Generally speaking, if someone leaves our team, we don't bother changing root passwords. Either they left the company (and have no way to access the machines anymore as their VPN has been revoked, as has their badge access to the building, and their wireless access to the network), or they're in another department inside the company and have the professionalism to not screw with our environment.
Is it a security hole? Maybe. But, really, if they wanted to screw with our environment, they would have done so prior to moving on.
So far, anyone leaving the team who wants to gain access to our machines again has always asked permission, even though they could get on without the permission. I don't see any reason to impede our ability to get work done, i.e., no reason to believe anyone else moving onwards and upwards would do differently.
Reasonably strong root password. Different on each box. No remote root logins, and no passwords for logins, only keys.
If you have ssh access via your certificates, can't you log in via ssh and change the root password via passwd or sudo passwd when you need to do something else that requires the password?
We use the sudo only policy where I work, but root passwords are still kept. The root passwords are only available to a select few employees. We have a program called Password Manager Pro that stores all of our passwords, and can provide password audits as well. This allows us to go back and see what passwords have been accessed by which users. Thus, we're able to only change the passwords that actually need to be changed.
SSH keys have no real alternative.
For management of many authorized_keys files on many servers you have to implement your own solution, if you do not want the same file on every server. Either via an own tool, or with some configuration management solution like puppet, ansible or something like that.
Else a for loop in bash or some clush action will suffice.
Anything besides SSH logins:
For services you run that are login-based, use some sort of authentication with a central backend. Keep in mind that noone will do any work if this backend is unavailable!
Run the service clustered.
Don't do hacks with a super-duper-service backdoor account, to always have access in case something breaks (like admin access is broken due to a misconfiguration). No matter how much you monitor access or configuration changes affecting this account, this is 'just bad'(TM).
Instead of getting this backdoor right, you might as well just cluster the application, or at the very least have a spare system periodically mirroring the setup at hand if the main box dies, which then can be activated easily through routing changes in the network. If this sounds too complicated, your business is either too small and you can live with half a day to two days downtime. Or you really hate clusters due to lacking knowledge and are just saving on the wrong things.

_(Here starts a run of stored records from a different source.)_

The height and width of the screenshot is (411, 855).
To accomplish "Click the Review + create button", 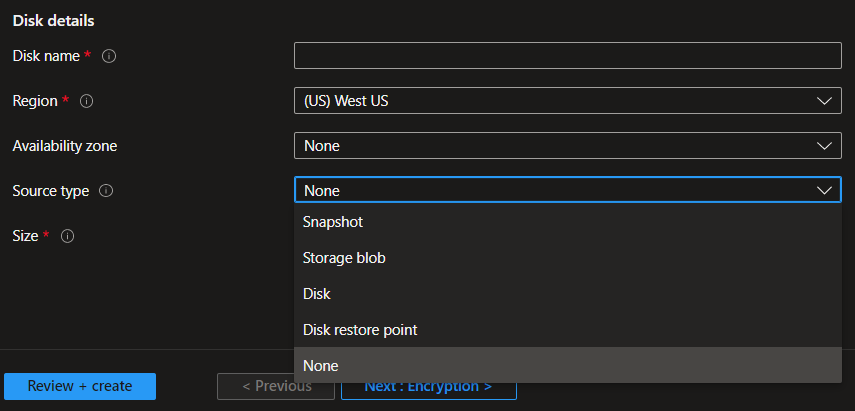I will 80,386.
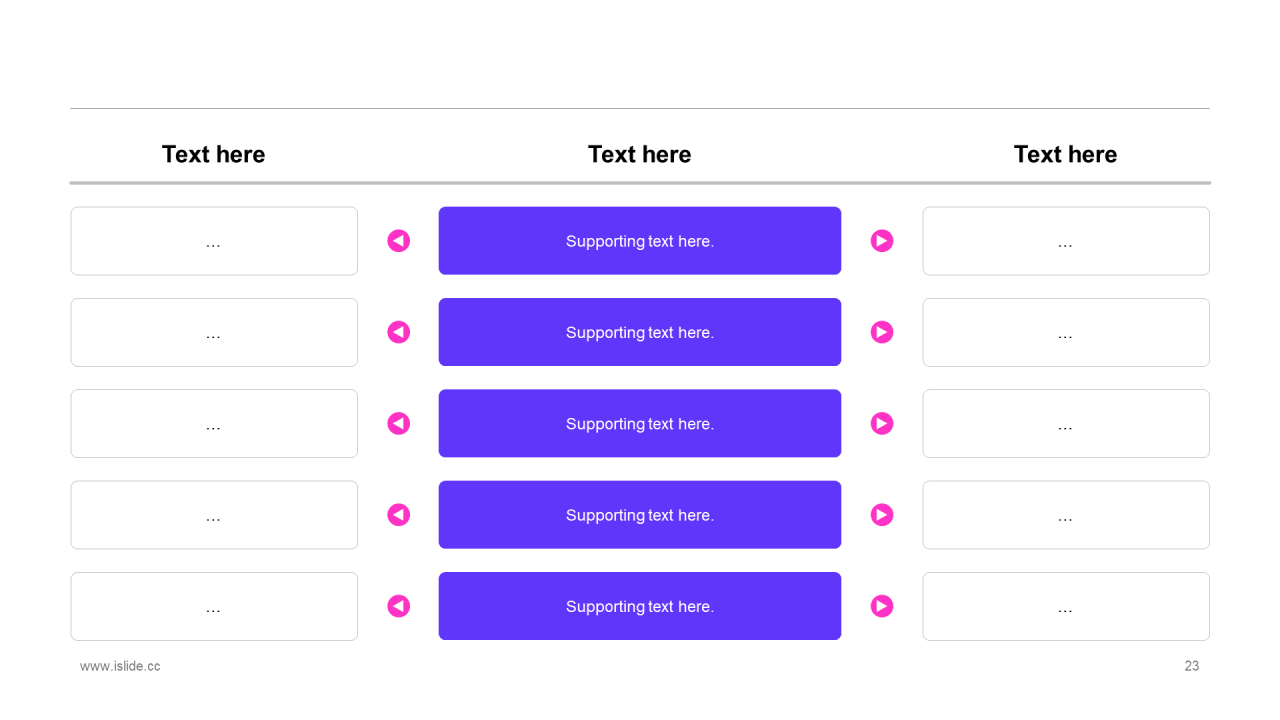The image size is (1280, 720).
Task: Select the bottom purple Supporting text box
Action: coord(640,606)
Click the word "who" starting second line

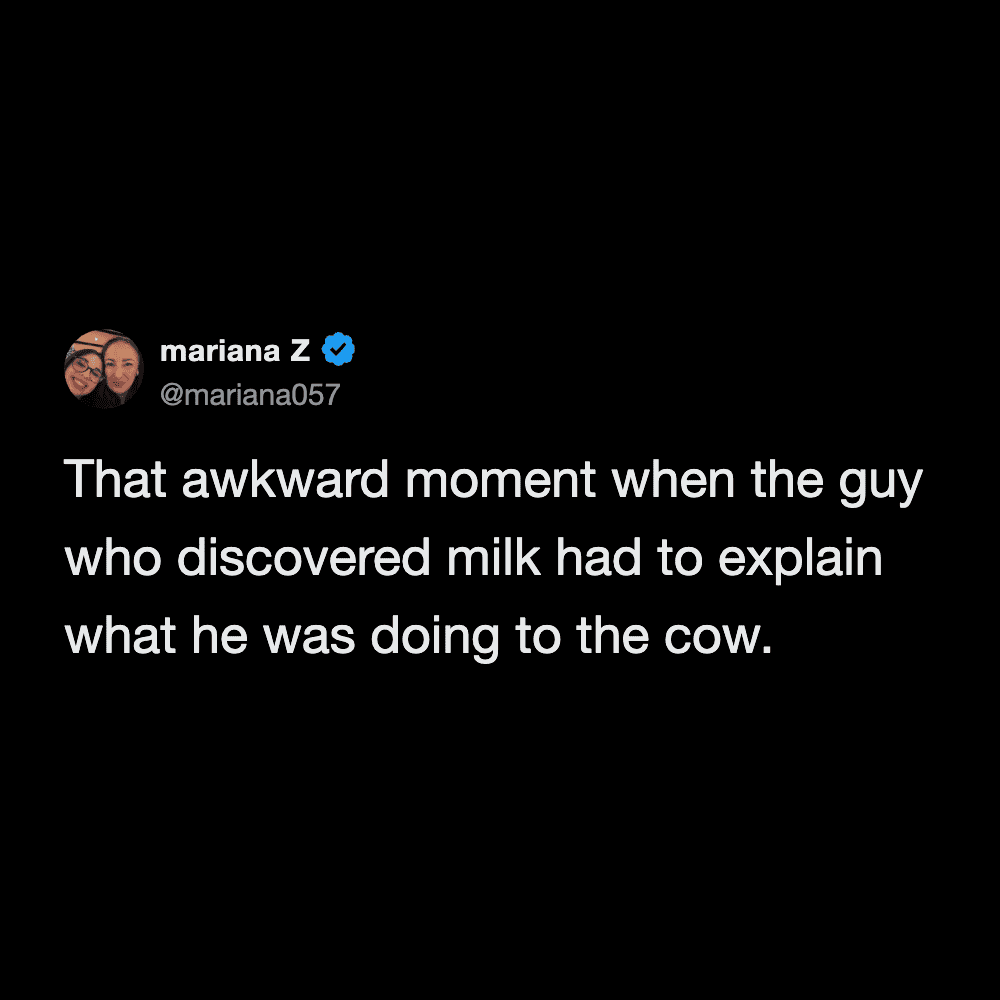tap(112, 557)
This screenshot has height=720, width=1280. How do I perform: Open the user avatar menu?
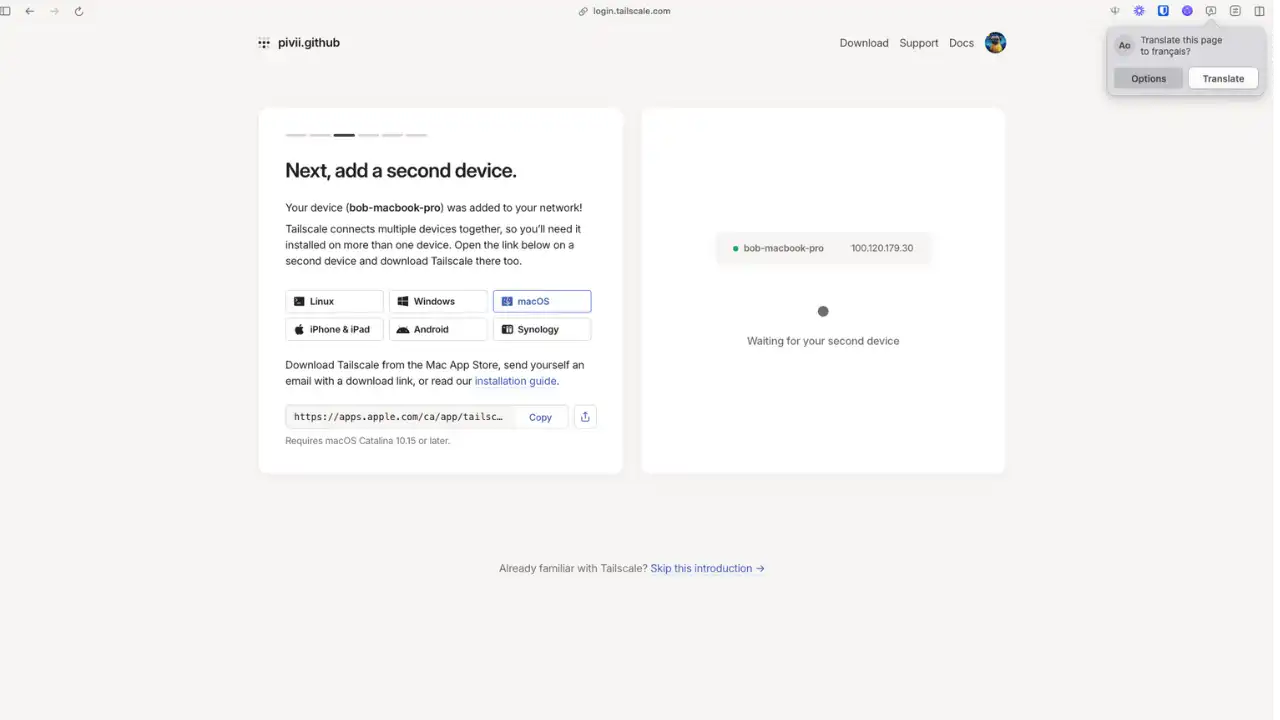tap(995, 43)
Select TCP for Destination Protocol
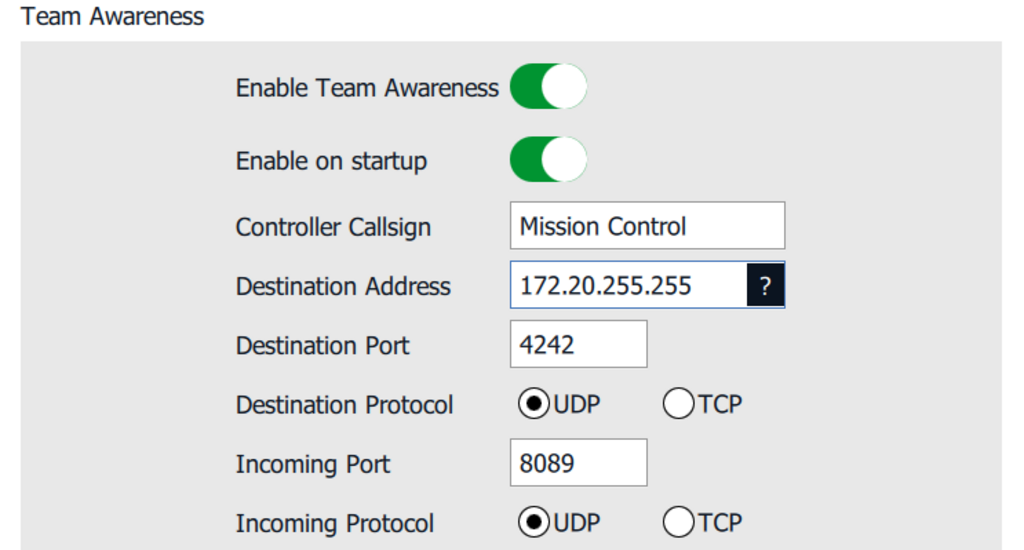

In general: If you do use software unusable with some sort of Active Directory or LDAP integration you have to jump the shark and change passwords for these manually.
Also a dedicated password management database that can only be accessed by a very selected few directly, and is read-only to all the others, is very nice. Don't bother with excel files, these lack proper rights management. Working with version control on .csv files doesn't really cut it either after a certain treshold.